The opportunity puts Britain in an uncomfortable position. By any estimation, working alongside China is not the preferred outcome of a push into African industry. In his opening remarks, Johnson made this clear as he sounded off on China, castigating its “extraordinarily one-sided terms” and its “vast imported workforce.” (Experts have called into question the latter accusation, with recent research finding African workers to constitute upwards of 85 percent of labor on Chinese projects.)

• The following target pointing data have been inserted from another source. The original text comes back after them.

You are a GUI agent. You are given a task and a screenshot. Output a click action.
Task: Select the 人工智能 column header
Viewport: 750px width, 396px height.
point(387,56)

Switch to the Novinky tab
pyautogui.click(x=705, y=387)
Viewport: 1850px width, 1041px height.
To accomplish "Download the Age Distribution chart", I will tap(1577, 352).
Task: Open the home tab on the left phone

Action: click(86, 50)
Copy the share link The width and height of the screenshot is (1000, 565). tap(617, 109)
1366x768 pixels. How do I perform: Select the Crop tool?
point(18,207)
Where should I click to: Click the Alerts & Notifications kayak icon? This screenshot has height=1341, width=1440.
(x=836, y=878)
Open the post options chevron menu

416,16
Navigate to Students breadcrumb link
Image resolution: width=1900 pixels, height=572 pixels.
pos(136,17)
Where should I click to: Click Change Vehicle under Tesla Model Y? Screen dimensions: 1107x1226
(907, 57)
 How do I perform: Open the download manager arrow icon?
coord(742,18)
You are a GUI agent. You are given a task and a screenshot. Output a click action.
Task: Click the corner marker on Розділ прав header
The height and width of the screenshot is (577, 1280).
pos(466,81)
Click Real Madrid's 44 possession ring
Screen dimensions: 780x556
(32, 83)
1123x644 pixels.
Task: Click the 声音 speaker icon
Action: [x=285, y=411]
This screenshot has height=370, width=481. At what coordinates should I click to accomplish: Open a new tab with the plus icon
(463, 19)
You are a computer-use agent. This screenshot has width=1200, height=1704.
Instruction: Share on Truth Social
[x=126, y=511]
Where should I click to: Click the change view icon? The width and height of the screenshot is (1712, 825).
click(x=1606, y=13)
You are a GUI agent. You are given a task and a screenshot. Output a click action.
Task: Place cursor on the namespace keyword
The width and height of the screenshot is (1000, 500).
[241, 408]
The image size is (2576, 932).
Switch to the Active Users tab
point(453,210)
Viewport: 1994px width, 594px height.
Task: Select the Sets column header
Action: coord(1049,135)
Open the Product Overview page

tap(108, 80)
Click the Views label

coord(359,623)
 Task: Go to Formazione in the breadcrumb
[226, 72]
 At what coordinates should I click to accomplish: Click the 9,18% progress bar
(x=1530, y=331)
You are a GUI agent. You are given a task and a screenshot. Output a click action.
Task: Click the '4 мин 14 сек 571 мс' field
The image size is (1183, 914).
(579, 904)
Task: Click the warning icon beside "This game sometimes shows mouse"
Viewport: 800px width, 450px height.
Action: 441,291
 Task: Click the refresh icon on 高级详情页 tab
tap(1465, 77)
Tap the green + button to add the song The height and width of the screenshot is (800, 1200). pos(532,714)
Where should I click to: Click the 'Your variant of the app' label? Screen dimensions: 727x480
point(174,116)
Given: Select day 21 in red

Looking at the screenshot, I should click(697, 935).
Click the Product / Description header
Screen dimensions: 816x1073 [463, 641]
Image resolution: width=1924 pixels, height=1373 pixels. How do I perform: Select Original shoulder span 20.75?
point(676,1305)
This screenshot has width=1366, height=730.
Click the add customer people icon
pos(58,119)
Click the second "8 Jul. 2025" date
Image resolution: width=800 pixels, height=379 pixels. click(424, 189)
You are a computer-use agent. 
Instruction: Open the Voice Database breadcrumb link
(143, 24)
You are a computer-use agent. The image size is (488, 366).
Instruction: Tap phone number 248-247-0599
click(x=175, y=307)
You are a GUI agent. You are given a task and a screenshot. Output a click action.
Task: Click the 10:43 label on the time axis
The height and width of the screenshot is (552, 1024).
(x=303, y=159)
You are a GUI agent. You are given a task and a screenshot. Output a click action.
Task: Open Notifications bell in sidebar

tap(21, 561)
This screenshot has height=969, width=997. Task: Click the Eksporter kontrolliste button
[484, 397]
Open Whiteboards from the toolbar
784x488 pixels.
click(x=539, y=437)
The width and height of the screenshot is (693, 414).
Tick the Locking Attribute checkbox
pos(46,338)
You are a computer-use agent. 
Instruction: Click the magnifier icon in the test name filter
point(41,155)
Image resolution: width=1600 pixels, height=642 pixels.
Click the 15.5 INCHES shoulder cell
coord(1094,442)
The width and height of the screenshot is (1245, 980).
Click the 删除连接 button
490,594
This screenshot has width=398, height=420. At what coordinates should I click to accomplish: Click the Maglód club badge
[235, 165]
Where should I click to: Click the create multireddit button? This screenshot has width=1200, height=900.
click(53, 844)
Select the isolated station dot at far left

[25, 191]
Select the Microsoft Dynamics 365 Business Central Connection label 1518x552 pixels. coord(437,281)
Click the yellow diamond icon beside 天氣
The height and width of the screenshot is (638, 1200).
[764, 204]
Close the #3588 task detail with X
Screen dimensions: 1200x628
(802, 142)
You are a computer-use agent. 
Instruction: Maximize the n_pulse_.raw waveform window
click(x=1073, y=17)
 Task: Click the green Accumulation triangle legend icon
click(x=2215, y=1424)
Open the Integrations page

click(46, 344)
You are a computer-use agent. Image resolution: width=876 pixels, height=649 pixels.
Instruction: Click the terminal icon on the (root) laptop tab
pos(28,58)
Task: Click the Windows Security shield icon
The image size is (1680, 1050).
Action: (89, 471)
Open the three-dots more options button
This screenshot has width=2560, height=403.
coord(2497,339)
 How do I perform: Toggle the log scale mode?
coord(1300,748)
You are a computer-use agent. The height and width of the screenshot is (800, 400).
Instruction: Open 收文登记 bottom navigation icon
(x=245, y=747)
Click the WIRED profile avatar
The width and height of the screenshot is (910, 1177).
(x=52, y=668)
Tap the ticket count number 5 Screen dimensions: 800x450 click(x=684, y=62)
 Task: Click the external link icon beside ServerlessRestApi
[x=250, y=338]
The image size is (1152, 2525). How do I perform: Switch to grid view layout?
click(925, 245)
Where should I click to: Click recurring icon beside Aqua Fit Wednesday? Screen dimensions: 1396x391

But Britain may not have much of a choice on the matter. “The U.K. always had advantages but never actually paid attention to them until the rise of China and China’s domination of trade and commerce,” Moore said. Now those advantages, though still present, are slipping away. A zero-sum push into Africa, in which Britain sees itself as a competitor in a latter-day scramble for the continent, determined to work against rather than with Africa’s other allies and investors, threatens to put the U.K.’s advantages to rest for good.

At one time or another, Global Britain will have to reckon with its outsized ambition—in Europe, in Africa, and around the world. It will do no good to cast aspersions on Britain’s potential partners in Africa, the Chinese, or any of the continent’s other “suitors,” as the prime minister said in his opening remarks. In the 21st century, such a strategy of unnecessarily opposing China surely bodes poorly for Britain’s economic prospects in Africa and elsewhere.

A Global Britain, loosely defined, remains possible, but a humbling will have to come first. Although a recommitment to its relationship with African countries is important, the U.K. cannot reasonably expect to out-invest the United States and France or outbid China. Nor should it assume that half-measures and shortcuts, such as the Go Global tech campaign and the Agricultural Transformation Programme, will be able to grow and sustain ties to the continent.

The U.K. government can’t assert, as it did at the summit, that some 54 distinct African countries should select Britain—and Britain alone—to be their partner of choice. Casting its relations with African states as a matter of geopolitical competition, and reproducing fading memories of imperial glory in the process, will not deliver results.

Back in his days as a journalist, Johnson memorably wrote of the African continent: “The problem is not that we were once in charge, but that we are not in charge anymore.” Fortunately, the revanchist rhetoric has since disappeared. Now the outlook underlying it should, too.

Stephen Paduano is a journalist based in London, and an associate of the IDEAS Institute at the London School of Economics.